A2UCOE-EGFP gives stable, high efficiency expression per vector copy. (A) Genomic DNA derived from bone marrow of mice that received transplants ex vivo of HSCs transduced with the CMV-EGFP, SFFV-EGFP, and A2UCOE-EGFP vectors (Figure 4) was subjected to standard PCR for the presence of transgene (EGFP) and endogenous murine titin (Ttn) sequences and products were resolved by agarose gel electrophoresis. M indicates DNA size markers; C, mock control mouse bone marrow sample. (B) Summary of real-time quantitative PCR analysis of the same samples shown in panel A to determine lentiviral vector copy number. Error bars denote 1 standard deviation about the mean. (C) Determination of vector copy number in subpopulations of EGFP-expressing total bone marrow cells transduced with the A2UCOE-EGFP lentiviral vector. (Left) A representative sample of A2UCOE-EGFP vector–transduced bone marrow cells was sorted by FACS to isolate either low (gate 1) or high (gate 2) EGFP fluorescence intensity cells.

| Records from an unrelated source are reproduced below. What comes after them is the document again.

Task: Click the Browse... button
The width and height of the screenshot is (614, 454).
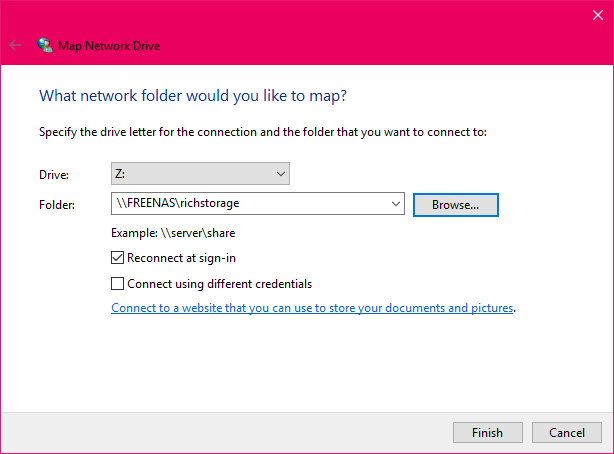Action: pyautogui.click(x=455, y=204)
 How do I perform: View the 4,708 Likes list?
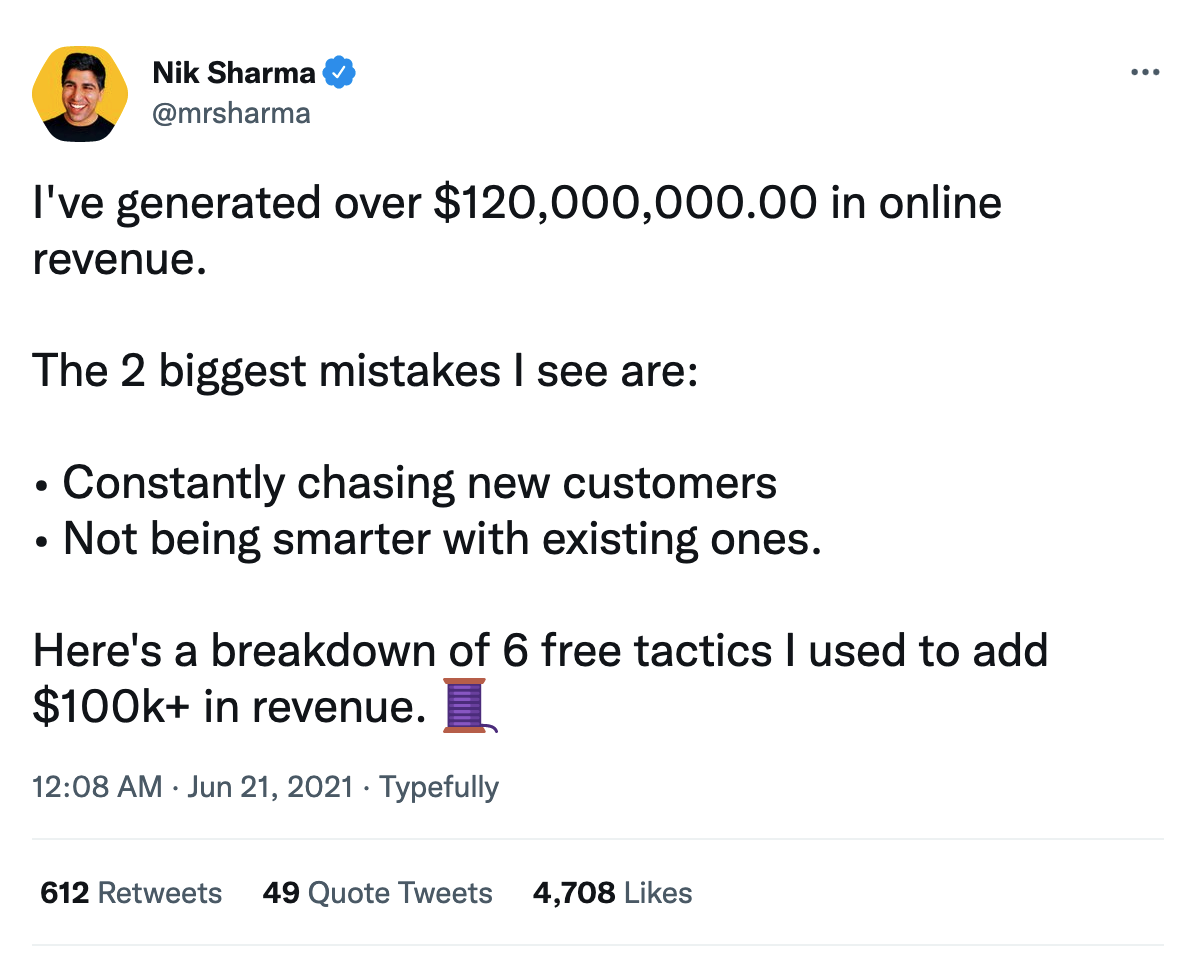point(612,892)
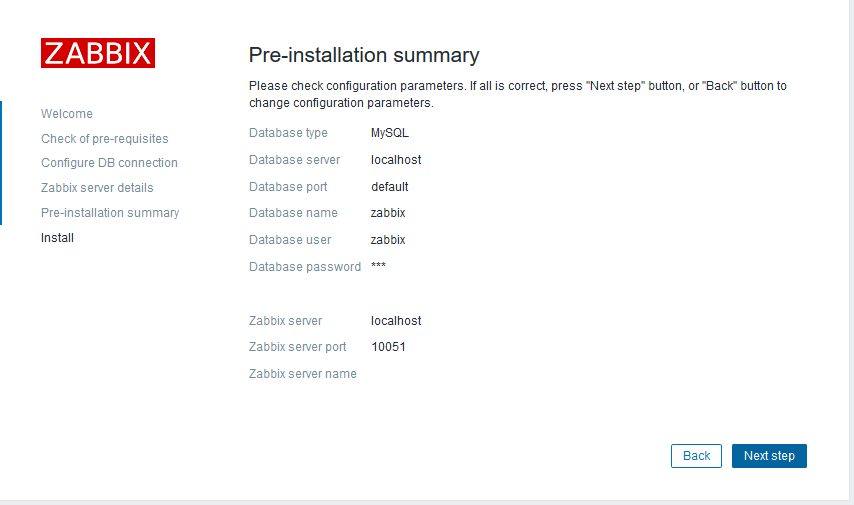Select Zabbix server details step
Screen dimensions: 854x505
[97, 188]
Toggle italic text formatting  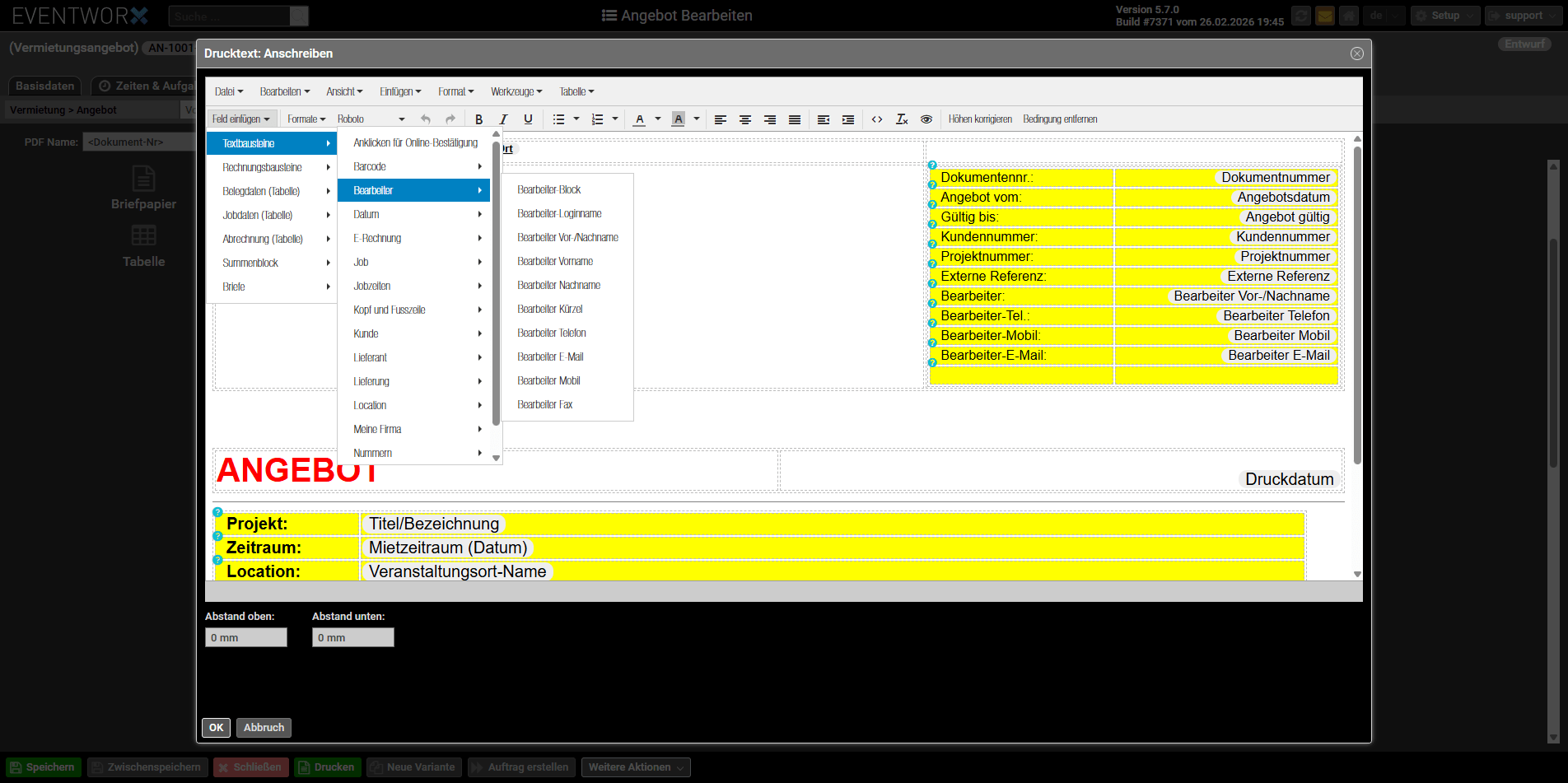[x=503, y=119]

DNA was then isolated from the sorted pools of cells and analyzed by QPCR as in panel B. (Right) Profile showing the sorting gates and corresponding mean fluorescence intensity (MFI). Average lentiviral vector copy number per cell is indicated. Note that the A2UCOE gives a higher number of EGFP-positive cells at a lower vector copy number than either the SFFV or CMV promoters (summarized in Table 1), with a clear trend toward copy number–dependent expression.

Figure 6

Rescue of JAK3-mediated STAT-5 tyrosine phosphorylation in human ED-7R cells. The A2UCOE-IL2RG and SFFV-IL2RG lentiviral vectors (Figure 1B) were used to transduce human ED-7R cells at MOIs of 0.1, 0.5, 1, and 5. At 4 days following transduction, cells were stimulated with IL-2, subsequently stained with antiphosphorylated STAT-5 (pSTAT-5) antibody, and assessed for the presence of pSTAT-5 expression by FACS. The percentage of pSTAT-5–positive cells and MFI (in parentheses) is shown. Negative control indicates untransduced ED-7R cells stimulated with IL-2; positive control, ED-7R cells stably transfected with an IL2RG transgene.

Figure 7

Efficient immunologic reconstitution in mice following ex vivo bone marrow HSC gene transfer. (A) HSCs from SCID-X1 mice were transduced with either the A2UCOE-IL2RG or SFFV-IL2RG lentiviral vectors (Figure 1B) and transplanted into lethally irradiated 3KO Il2rg^−/−Rag2^−/−c5^−/− mice (see “Materials and methods, SCID mouse model and ex vivo lentiviral vector–mediated IL2RG gene transfer”). At 3 months following engraftment, spleens were analyzed for reconstitution of T-, B-, and NK-cell lineages by FACS. Cells were stained with anti-CD8, -CD4, -NK1.1, -IgM, and -B220 antibodies. Reconstitution of all cell lineages is observed in A2UCOE-IL2RG vector–transduced mice and SFFV-IL2RG vector–transduced mice (2 SCID-X1 mice transduced with the A2UCOE-IL2RG and 2 transduced with SFFV-IL2RG lentiviral vectors are shown). Mock indicates 3KO; Il2rg^−/−Rag2^−/−c5^−/− SCID-X1 mouse that received only untransduced HSCs. Percentages within quadrants represent the percentage of the total cell population analyzed that is present in that quadrant. (B) T-cell proliferation assay. Splenocytes isolated from mice transduced with A2UCOE-IL2RG were stimulated with Concanavalin A (Con A), IL-2, and Con A plus IL-2. Proliferating cells were assessed by incorporation of ³H-thymidine and expressed as a proliferation index (the ratio of the stimulated cells to unstimulated cells). All 5 mice transduced with A2UCOE-IL2RG showed an increased cell proliferation index compared with an untreated animal.